Is this a joke? So hormone imbalance only becomes a problem when it reaches the point of disease or disorder? Isn’t it better to address the issues before they reach that level of severity? Cortisol drives glucose into the bloodstream, so sustained high levels can lead to weight gain, insulin resistance, and eventually diabetes. Further, we can develop resistance to other hormones as well as insulin, so even if you body is producing the hormone(s) in sufficient amounts, you may not be able to process it.
Bailey, What are you referring to? What specific statement(s)?
Regarding all of these conditions, I’m wondering if you have information on the affects of heavy metals, particularly mercury from amalgam fillings, on these systems of the body. In his book “Amalgam Illness” Andrew Cutler, PhD, PE discusses how mercury sits on the binding sites of the thyroid affecting it’s communication with the other systems of the body in a way that would not be detectable via thyroid testing but would affect function. (Those are not his exact words but my takeaway from reading his book.) The other systems of the body would be similarly affected by the presence of mercury or other toxic heavy metals. Cutler is a lot like you in that he had health issues and did his own research (he’s a chemist) to find the answers.
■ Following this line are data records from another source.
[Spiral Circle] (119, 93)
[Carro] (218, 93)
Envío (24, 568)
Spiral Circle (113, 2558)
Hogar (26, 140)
Anyway, I’m picking up what your laying down in this article but I’m wondering how many people my be affected by dental mercury in the body and don’t really know it because it is so elusive. (Myself included.) My hope is that the strategies you will present will be successful even in the presences of what could be “hay wired” systems.
I am well familiar with this issue since I had numerous amalgam fillings myself, and wrote about them extensively in my Russian-language books. Also my current dentist was one of the pioneers in using composite filling materials, and he removed them back in the early 90th. And it isn’t just mercury that is a definite endocrine and metabolic disruptor, but also lead, aluminum, copper, cadmium, and some others.
They all may impact the rate of weight loss in the same way they impact the rest of the body, but, unfortunately, there are no strategies to know to what extent or how to remove them from the body with methods other than IV chelation with EDTA. Some people take oral EDTA, but it isn’t likely to be as effective in removing heavy metals from the bone, adipose, and brain tissues as IV therapy.
I am in for the long haul too. Very interesting!
Also, the “4” misconceptions… you DO understand that hypothyroidism IS under-active thyroid? cause you have it listed in the pic as 2 separate things.. So, if you’re going to keep “correcting” your wrong article, it should be 3 things, not 4.
These are two different conditions. What you refer to as “underactive thyroid,” clinicians refer to as “subclinical hypothyroidism.” My article addresses both conditions in separate subsections because they have different symptoms, different diagnostic criteria, different epidemiology, and different treatment. Have you read the article, or just seen the picture?